• **Text passage**:
In other words, when the distractors jointly occupy a larger region than the target, their influence on the loss is reduced.

Relaxed Distractor Loss. Some sequences have only one target. This implies that no distractors exist, since we derive them from every other target. To not unnecessarily over-constrain the training, we partially disable the computation of the loss in training samples in these cases. Specifically, we require the distractor output to be zero in the area under the target, but allow it to take any value elsewhere.

We also train a variant with a “hard” loss, requiring that no distractor is output when no distractor is given, and compare them in the experiments.

4.2 State-of-the-Art Comparisons

Table 1. Results on DAVIS 2017 and YouTube-VOS 2018, comparing our method to the LWL baseline and the state-of-the-art. The LWL scores are from our own run with the official code.

We compare against the most recent state-of-the-art approaches for video object segmentation: CFBI [15], STM [9], KMN [12], GMVOS [7], and the baseline LWL [3]. CFBI-MS is a multi-scale variant operating on three different scales. Our method in contrast, is single scale and thus more comparable to the plain CFBI. Running the official LWL implementation we noticed that our results do not coincide exactly with those reported in [3]. Therefore, we use these newly obtained scores to accurately compare the baseline to our method.

Table 1 summarizes the quantiative results on DAVIS 2017 and the YouTube-VOS 2018 validation split. On DAVIS val, our proposed approach without the balanced loss sets a new state-of-the-art on DAVIS val, while improving over the baseline on test-dev by 3.6% points. With the balanced loss however, test-dev surprisingly improves 4.6% points, while reducing the gain on val to 2.5% points. On the YouTube-VOS 2018 validation split, our approach improves the baseline by 0.8% points when trained with the balanced loss, while scoring similarly to other state-of-the-art approaches.

Some qualitative results are found in the supplement.

4.3 Ablation Study

Table 2. Ablation study on DAVIS 2017. See Sect. 4.3 for details. Interesting scores are printed in bold type.

In this section, we analyze the impact of different components of our method on the overall performance. We use the DAVIS 2017 dataset [10] for this purpose, where we include both val and test-dev splits for diversity. The results are shown in Table 2. Since LWL [3] is our baseline method, we reevaluate their official pretrained model. As mentioned above, there is a discrepancy between our obtained scores and the published ones. This could be due to several factors, e.g. hardware/software differences and driver variations. However, we use the scores that we obtained for a valid comparison.

We first enable or disable various combinations of these components: the high-resolution features from ResNet block/layer 2 (L2), the distractor-awareness (D), the refinement/upsampling module (U). Enabling D alone causes a slight improvement. Adding U to this improves the test-dev split further. We believe that the lack of high-resolution features prevents further gains. Similarly, introducing L2 alone, causes a marginal improvement on both splits and enabling U at the same time, shows no improvement on the valdiation set, and hurts the performance on the test-set. This can be explained by our argument in Sect. 3.3: When the decision is made between two classes (target and background), there is no need for the upsampler to resolve ambiguities. As to why this combinatios hurts test-dev performance, is unclear. However, enabling all three (L2+D+U) at the same time, yields significantly better results over the baseline.

Screen grounding examples
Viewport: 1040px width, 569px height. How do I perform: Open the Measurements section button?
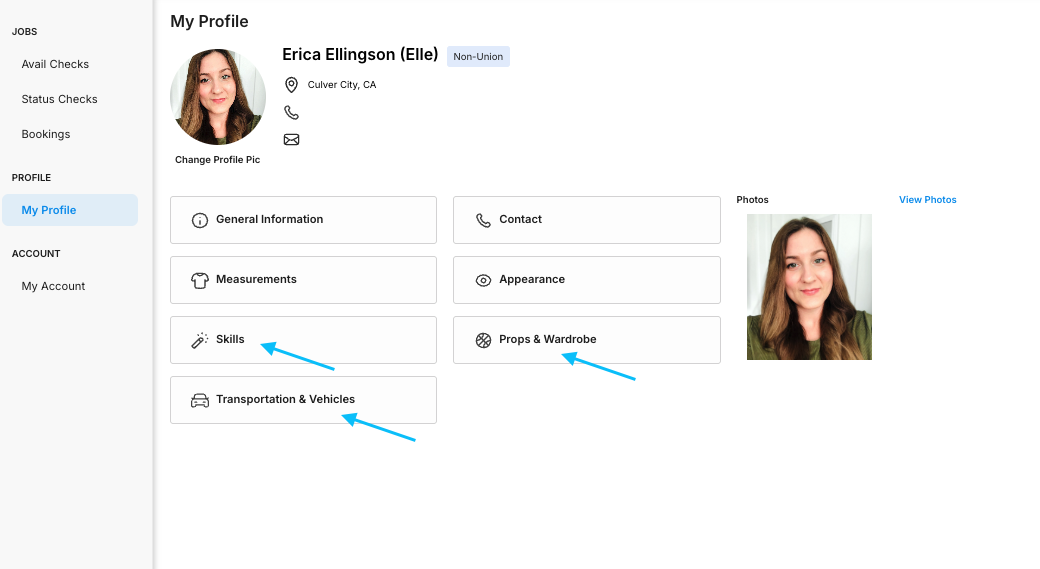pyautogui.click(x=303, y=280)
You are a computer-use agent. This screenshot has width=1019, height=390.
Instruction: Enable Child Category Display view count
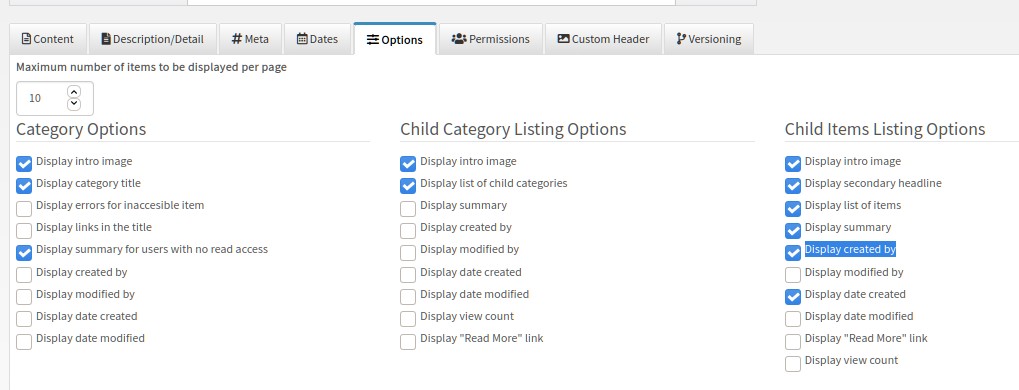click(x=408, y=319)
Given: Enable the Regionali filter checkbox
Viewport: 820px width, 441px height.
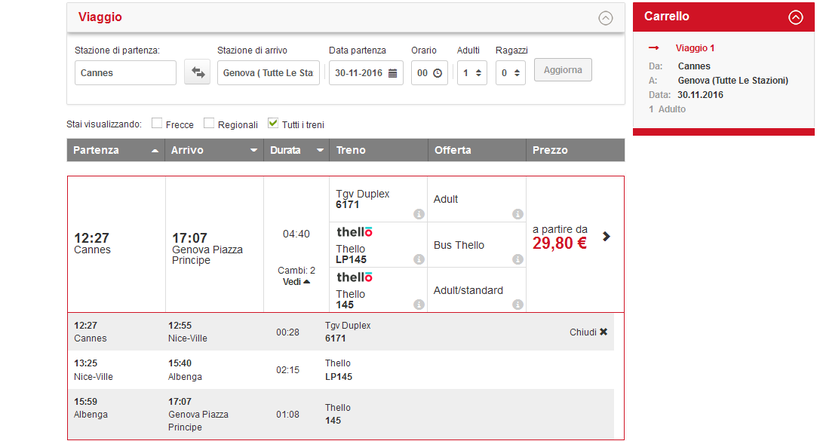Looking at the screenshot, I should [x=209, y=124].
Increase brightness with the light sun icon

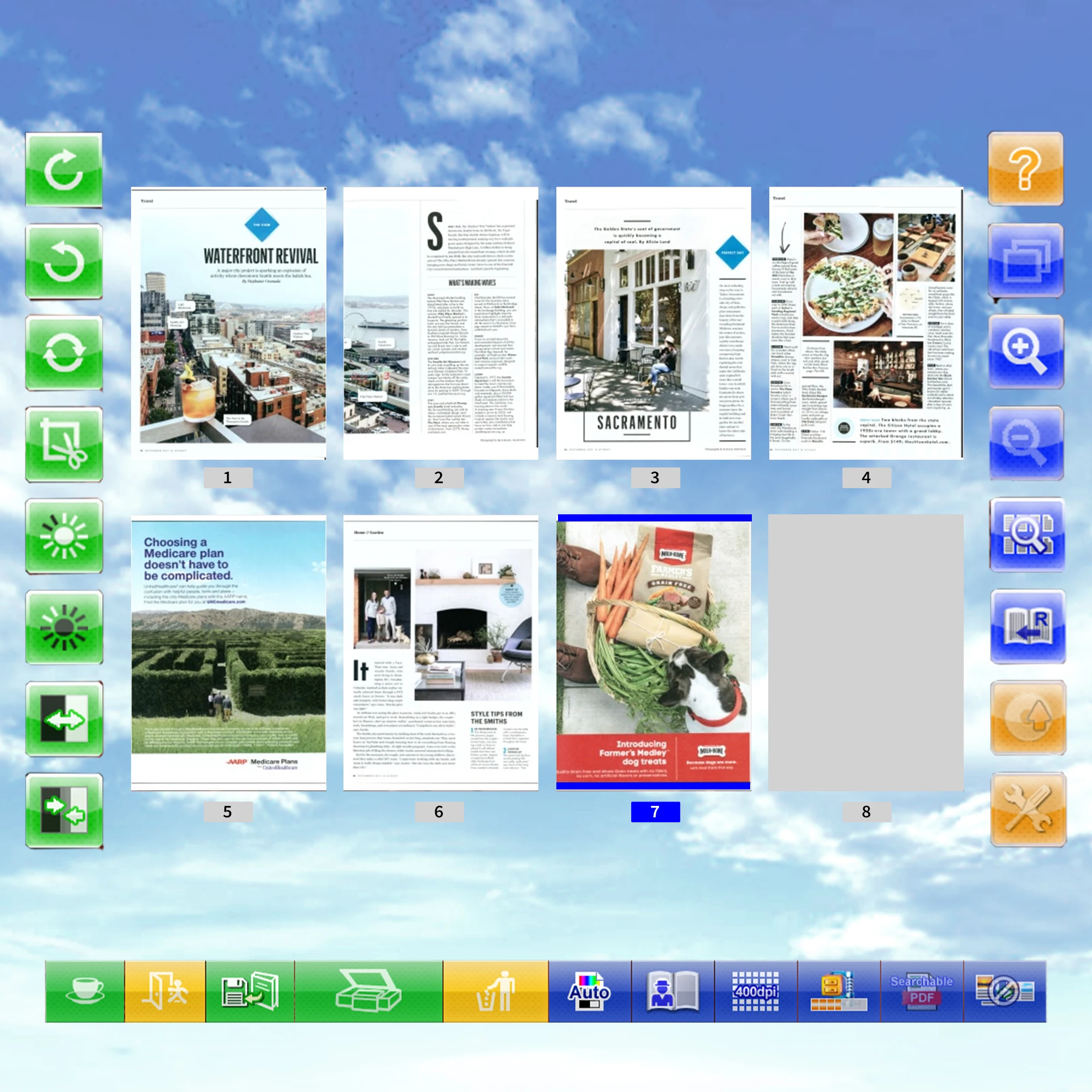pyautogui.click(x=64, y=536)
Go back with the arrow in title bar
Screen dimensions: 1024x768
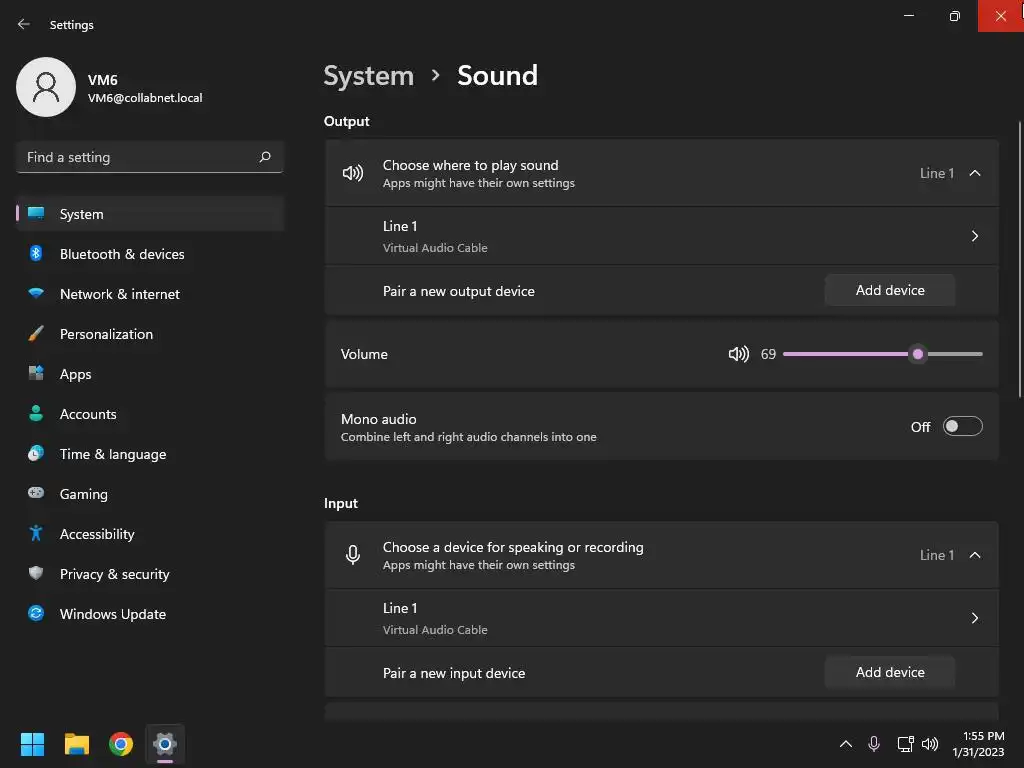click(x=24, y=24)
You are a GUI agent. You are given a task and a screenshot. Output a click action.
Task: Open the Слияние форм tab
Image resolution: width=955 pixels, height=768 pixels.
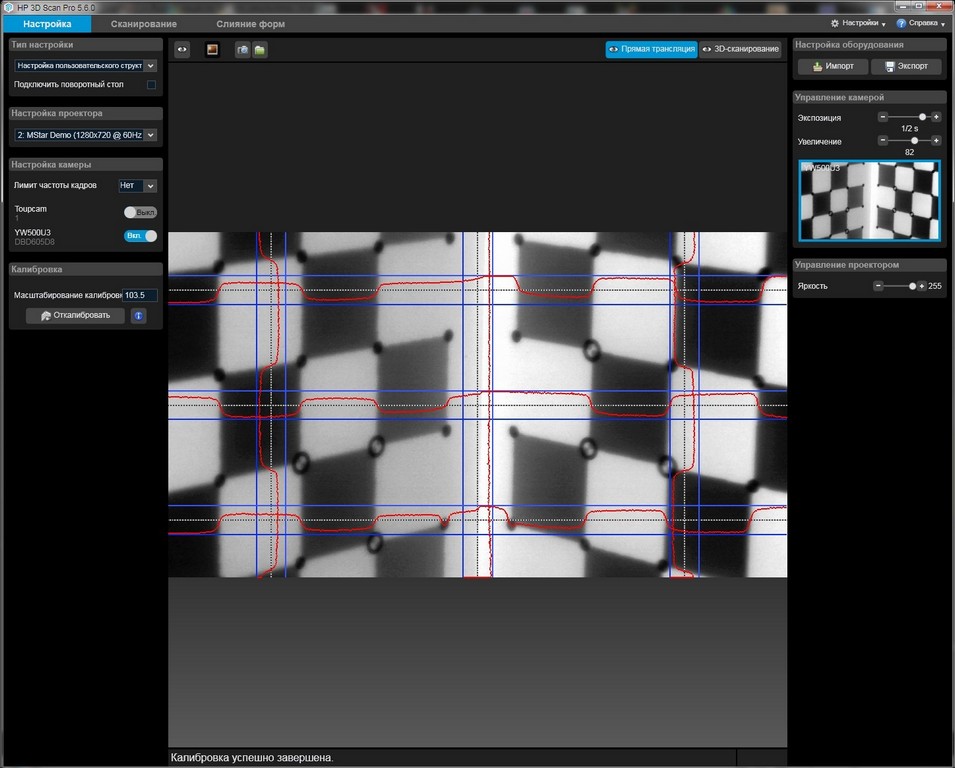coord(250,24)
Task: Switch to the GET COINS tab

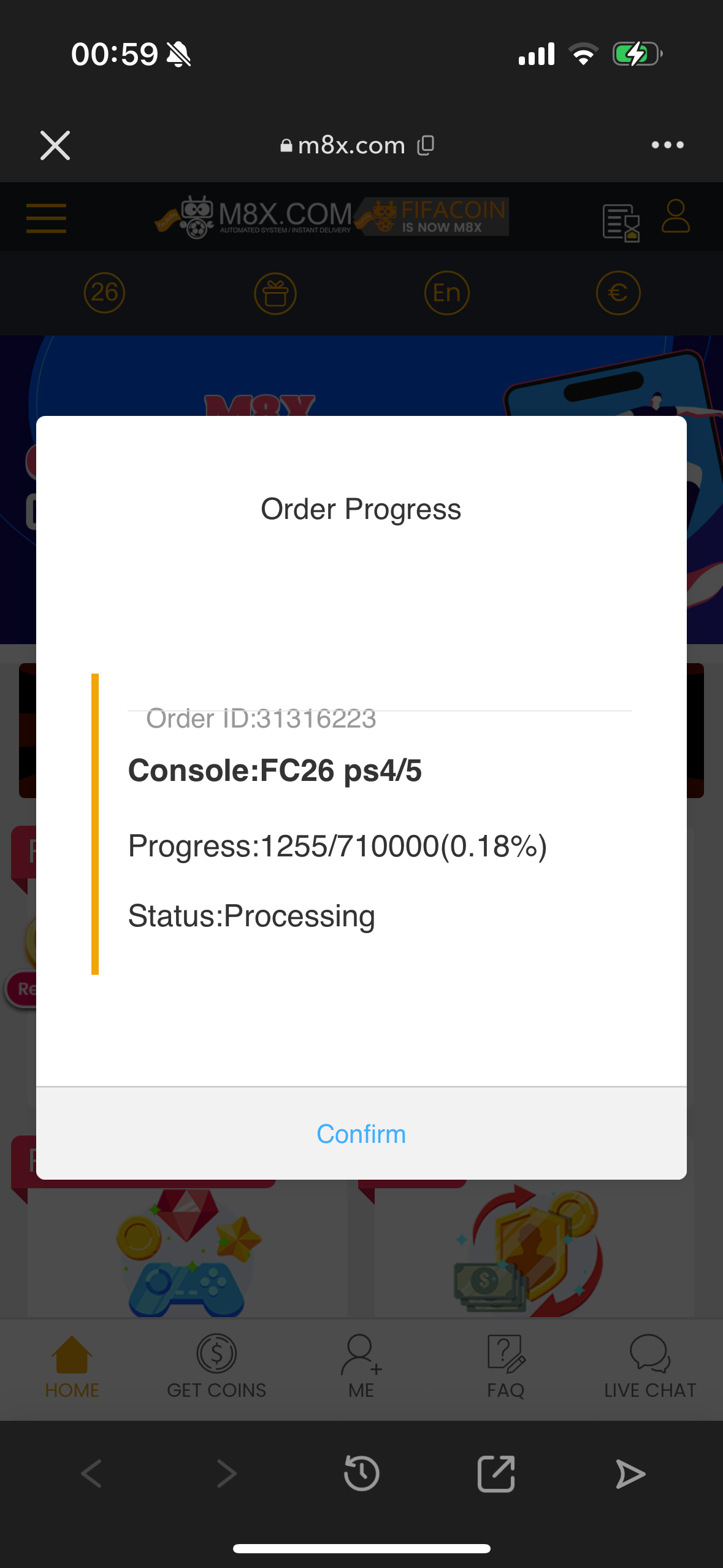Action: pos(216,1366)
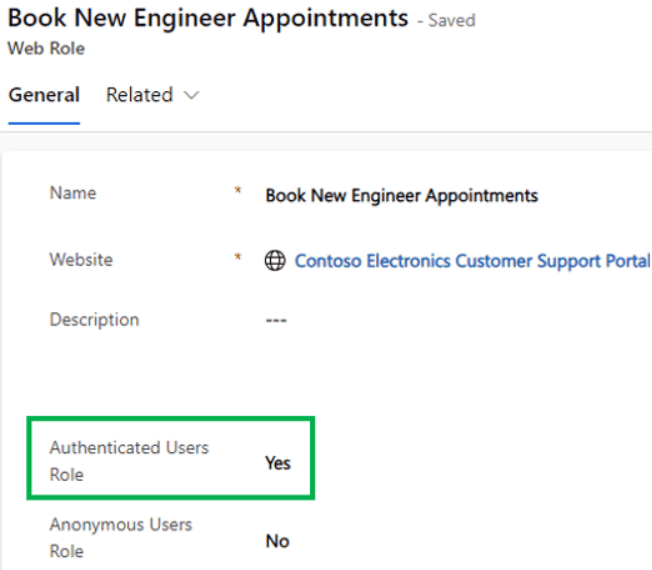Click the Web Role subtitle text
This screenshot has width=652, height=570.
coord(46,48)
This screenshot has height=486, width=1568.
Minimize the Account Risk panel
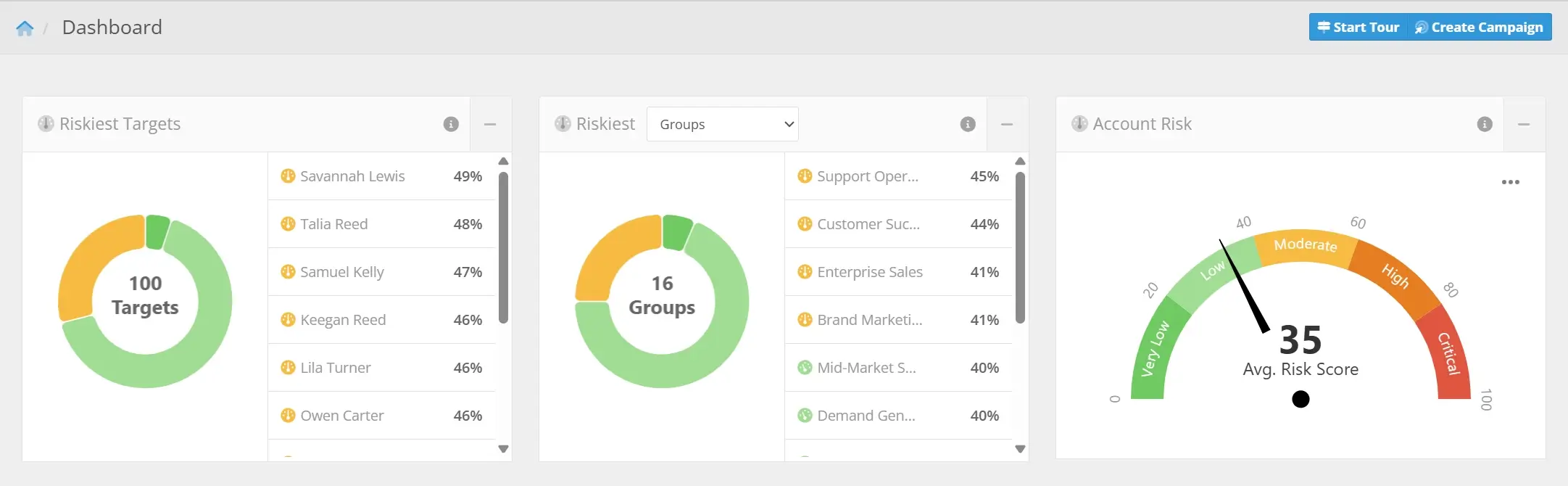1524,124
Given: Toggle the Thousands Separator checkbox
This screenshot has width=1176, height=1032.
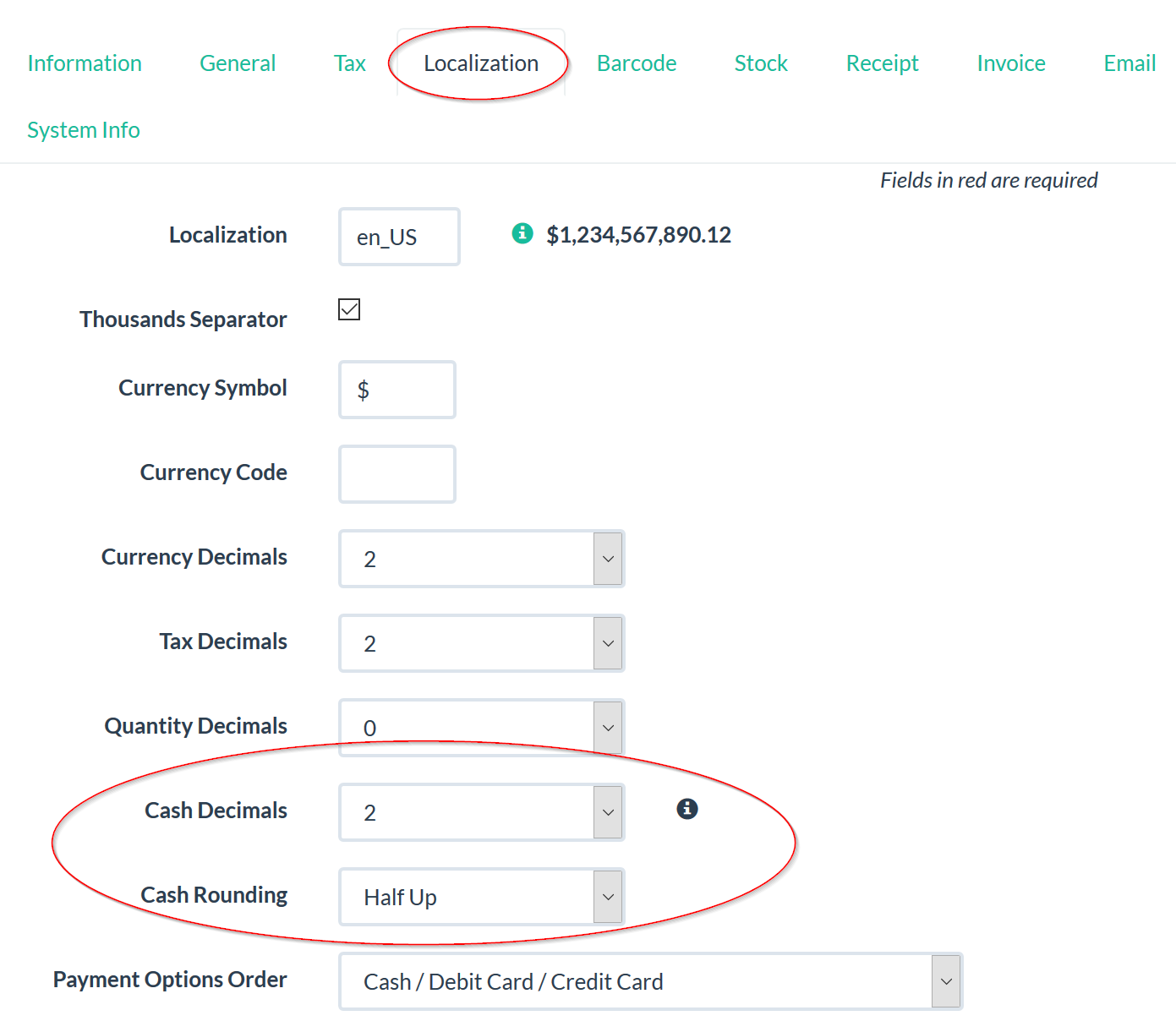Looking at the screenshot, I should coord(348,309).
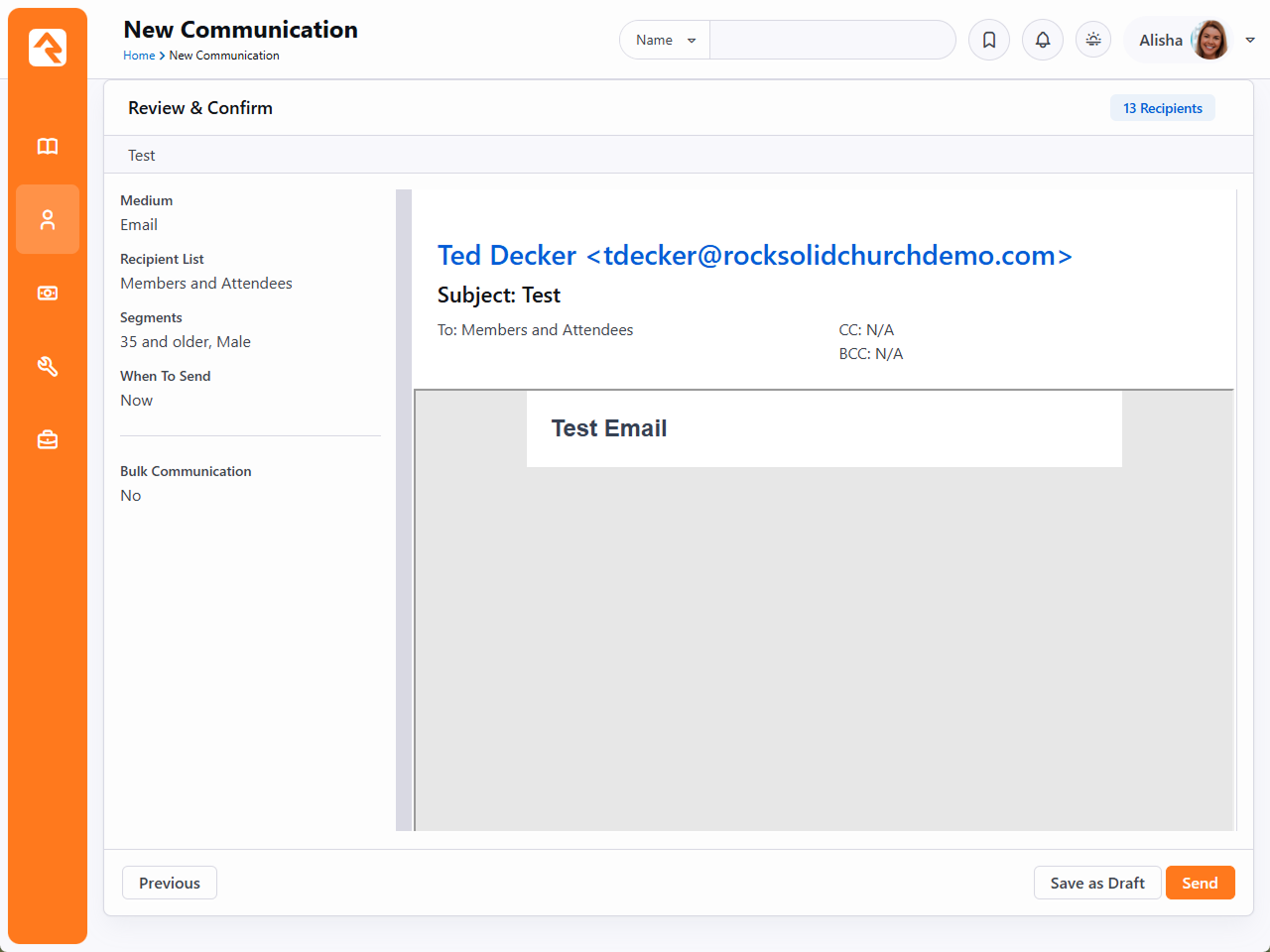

• **Stated problem**: Proceed with the passage on video object segmentation, picking up right after its final sentence. These items were drawn from a separate source, unrelated to the passage on video object segmentation.

• **Output of the task**:
With L2, D and U included, we then separately replace the relaxed distractor loss with the “hard” loss (Hard loss). The results then drops back to the baseline for DAVIS validation split, but oddly improves on the test-dev split.

We also test a pair of inference-time modifications. First, we zero out the distractor masks so that the few shot learner do not use them. Second, we replace the WTA distractor-merging function with a simple pass-through; Distractors are directly routed from the decoder output back to the few-shot learner, bypassing the merging step. As one would expect, the results drop in both cases, proving that WTA is important. Surprisingly though, disabling the WTA function hits DAVIS test-dev split much harder than the validation split.

Finally, we add the balanced loss (B) to the L2+D+U variant. This clearly damages the DAVIS validation scores but improves the test-dev results. However, at the same time it also improves the YouTube-VOS results in Table 1.

These results suggest that the method works, but also reveal differences between the DAVIS dataset splits that we cannot explain at this time.

4.4 A Note on WTA vs. Softmax Aggregation

The softmax aggregation introduced in [8], and used to merge estimations of multiple targets, was introduced as a superior alternative to a winner-take-all approach. In our case however, we found that to merge distractors, WTA performs better. We hypothesize that lacking a dedicated background channel is beneficial to the refinement and upsampling module, as the decoder may output low activations on both target and distractors when the classification is uncertain.

4.5 Emergent Distractors

An essential question is how our framework would behave when there is only one labeled object in the scene. Interestingly, the model learns to identify ambiguous regions. Figure 4 shows an example where our approach learns to identify the camel in the background without any explicit supervision (if columns 2+3 from the left). We attribute this to the relaxed distractor loss described in Sect. 4.1. To test this, we modify the loss to be “hard” (H). As suspected, this suppresses the behaviour greatly, while increasing the decoders’ certainty in both the target and background (columns 4+5).

Fig. 4.
figure 4

Frames 40, 50 60 (from top to bottom) from the ‘camel’ sequence, with target/distractor score maps. Our model can learn to identify distractors in case they were not explicitly provided, provided it is trained with the relaxed distractor loss. Red/yellow indicates positive log-likelihoods, blue/cyan negative. The colors represent the same value range in all columns. (R) and (H) indicate results from models trained with the relaxed and hard distractor losses, respectively. (Color figure online)

5 Conclusion

We have proposed a distractor-aware, discriminative video object segmentation approach. In contrast to existing methods, our proposed method encodes distractors into a separate class, to exploit information about other objects in the scene that are likely to be confused with the target. Moreover, we propose the use of joint refinement and upsampling to regularize the likelihoods for highly uncertain regions with their neighborhoods. We demonstrated the effectiveness of our approach by modifying an existing state-of-the-art approach to be distractor-aware. Our modification sets a new state-of-the-art on the DAVIS 2017 val dataset, while improving over the baseline with a remarkable margin on the DAVIS 2017 test-dev dataset. These results clearly indicate the efficacy of explicitly modelling distractors when solving video object segmentation.